Monday, 1 November 2010

Truth and fiction

It's quite difficult to seperate them here sometimes. I spent most of yesterday hearing tales about drug lords having plastic surgery so they can never be found by the police, stories about the kept women of the bosses of jogo do bichos (popular, and illegal, gambling game here) and all sorts.

The backdrop was Vidigal favela (although I took care to use the word communidade while there). At about 7pm, the result of the election was announced, with the Workers' Party (PT) candidate Dilma triumphant as expected. A huge cheer erupted from the admittedly already battered crowd below, and Barry White, of all things, boomed out of the stereo as we watched the sun go down over Ipanema and Leblon, with the orange lights of the Lagoa beyond.

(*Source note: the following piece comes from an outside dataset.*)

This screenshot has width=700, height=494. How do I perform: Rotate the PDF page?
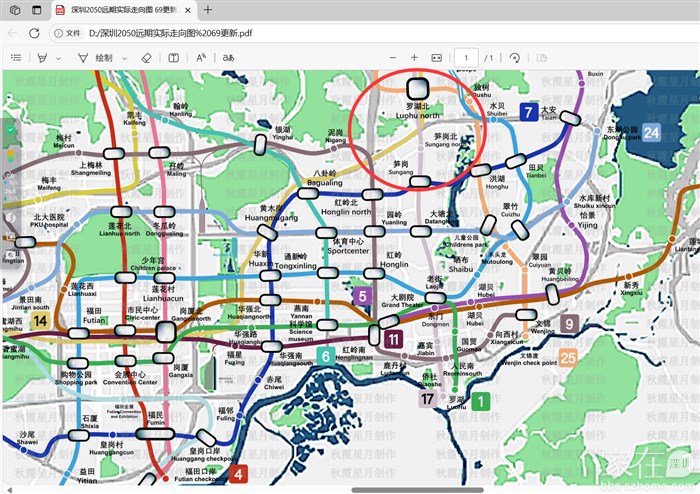click(515, 58)
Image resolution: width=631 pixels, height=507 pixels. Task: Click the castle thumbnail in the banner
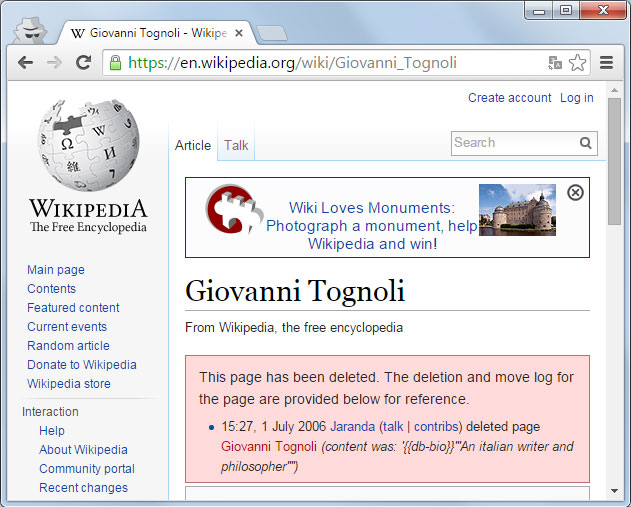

Dilma's party is popular with the poorer voters. Nearly all my students, with the exception of a couple of liberal lefties, wanted Serra, the former governor of Sao Paulo who is slightly more to the right. Under PT, the economy has been more stable (helped by the discovery of oil) but lots of people told me they've voted for Dilma because she's from Lula's party, not for her own sake. Although it's clearly momentous that Brazil has elected a female president, the pullout in O Globo today has a picture of Dilma with her eyes cast down on the cover, with the warning words that she still has a lot to sort out - namely sanitation, infrastructure, health and education for starters. Not an enviable task ahead by any means - and all with the knowledge that Lula will almost certainly want to run for office again when he's permitted to, in 2014.